**About this task:**
Reproduce every line of the listing exactly.

━━━━━ Data to use

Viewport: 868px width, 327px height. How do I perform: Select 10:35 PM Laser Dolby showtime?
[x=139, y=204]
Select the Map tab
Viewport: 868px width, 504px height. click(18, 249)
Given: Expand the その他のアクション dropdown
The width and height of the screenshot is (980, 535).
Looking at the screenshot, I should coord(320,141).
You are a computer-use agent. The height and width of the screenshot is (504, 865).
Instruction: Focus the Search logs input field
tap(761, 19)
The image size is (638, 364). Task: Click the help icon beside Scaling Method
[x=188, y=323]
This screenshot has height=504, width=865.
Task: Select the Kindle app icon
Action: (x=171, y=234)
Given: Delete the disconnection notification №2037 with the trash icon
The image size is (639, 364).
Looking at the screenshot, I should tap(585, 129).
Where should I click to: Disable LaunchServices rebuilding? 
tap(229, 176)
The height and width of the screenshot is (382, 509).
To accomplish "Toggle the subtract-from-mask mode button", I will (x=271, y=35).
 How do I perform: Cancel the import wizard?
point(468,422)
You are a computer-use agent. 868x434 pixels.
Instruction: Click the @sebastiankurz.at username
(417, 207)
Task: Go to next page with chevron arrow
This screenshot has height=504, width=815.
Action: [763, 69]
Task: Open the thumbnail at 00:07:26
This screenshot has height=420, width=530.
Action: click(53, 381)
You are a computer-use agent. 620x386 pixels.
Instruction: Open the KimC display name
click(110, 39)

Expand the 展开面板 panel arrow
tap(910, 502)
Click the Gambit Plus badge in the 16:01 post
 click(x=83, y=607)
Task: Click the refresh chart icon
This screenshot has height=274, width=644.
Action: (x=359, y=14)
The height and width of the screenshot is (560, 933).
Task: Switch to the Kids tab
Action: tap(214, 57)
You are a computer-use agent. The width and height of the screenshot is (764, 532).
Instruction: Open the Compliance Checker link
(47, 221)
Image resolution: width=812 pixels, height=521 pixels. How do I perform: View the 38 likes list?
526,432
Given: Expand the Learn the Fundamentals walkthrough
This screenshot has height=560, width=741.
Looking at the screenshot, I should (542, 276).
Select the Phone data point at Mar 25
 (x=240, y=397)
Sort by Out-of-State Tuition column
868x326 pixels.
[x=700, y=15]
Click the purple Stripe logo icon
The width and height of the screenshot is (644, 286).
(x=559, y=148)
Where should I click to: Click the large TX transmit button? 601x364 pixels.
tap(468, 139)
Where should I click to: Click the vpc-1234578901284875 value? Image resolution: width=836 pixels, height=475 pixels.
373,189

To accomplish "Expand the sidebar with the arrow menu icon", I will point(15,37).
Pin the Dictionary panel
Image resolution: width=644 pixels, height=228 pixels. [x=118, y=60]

━━━━━━━━━━

**Result of the task:**
Viewport: 868px width, 327px height. How do I perform: Select 10:35 PM Laser Dolby showtime?
[x=139, y=204]
Select the Map tab
Viewport: 868px width, 504px height. click(18, 249)
Given: Expand the その他のアクション dropdown
The width and height of the screenshot is (980, 535).
Looking at the screenshot, I should coord(320,141).
You are a computer-use agent. The height and width of the screenshot is (504, 865).
Instruction: Focus the Search logs input field
tap(761, 19)
The image size is (638, 364). Task: Click the help icon beside Scaling Method
[x=188, y=323]
This screenshot has height=504, width=865.
Task: Select the Kindle app icon
Action: (x=171, y=234)
Given: Delete the disconnection notification №2037 with the trash icon
The image size is (639, 364).
Looking at the screenshot, I should tap(585, 129).
Where should I click to: Disable LaunchServices rebuilding? 
tap(229, 176)
The height and width of the screenshot is (382, 509).
To accomplish "Toggle the subtract-from-mask mode button", I will (x=271, y=35).
 How do I perform: Cancel the import wizard?
point(468,422)
You are a computer-use agent. 868x434 pixels.
Instruction: Click the @sebastiankurz.at username
(417, 207)
Task: Go to next page with chevron arrow
This screenshot has height=504, width=815.
Action: [763, 69]
Task: Open the thumbnail at 00:07:26
This screenshot has height=420, width=530.
Action: click(53, 381)
You are a computer-use agent. 620x386 pixels.
Instruction: Open the KimC display name
click(110, 39)

Expand the 展开面板 panel arrow
tap(910, 502)
Click the Gambit Plus badge in the 16:01 post
 click(x=83, y=607)
Task: Click the refresh chart icon
This screenshot has height=274, width=644.
Action: (x=359, y=14)
The height and width of the screenshot is (560, 933).
Task: Switch to the Kids tab
Action: tap(214, 57)
You are a computer-use agent. The width and height of the screenshot is (764, 532).
Instruction: Open the Compliance Checker link
(47, 221)
Image resolution: width=812 pixels, height=521 pixels. How do I perform: View the 38 likes list?
526,432
Given: Expand the Learn the Fundamentals walkthrough
This screenshot has height=560, width=741.
Looking at the screenshot, I should (542, 276).
Select the Phone data point at Mar 25
 (x=240, y=397)
Sort by Out-of-State Tuition column
868x326 pixels.
[x=700, y=15]
Click the purple Stripe logo icon
The width and height of the screenshot is (644, 286).
(x=559, y=148)
Where should I click to: Click the large TX transmit button? 601x364 pixels.
tap(468, 139)
Where should I click to: Click the vpc-1234578901284875 value? Image resolution: width=836 pixels, height=475 pixels.
373,189

To accomplish "Expand the sidebar with the arrow menu icon", I will point(15,37).
Pin the Dictionary panel
Image resolution: width=644 pixels, height=228 pixels. [x=118, y=60]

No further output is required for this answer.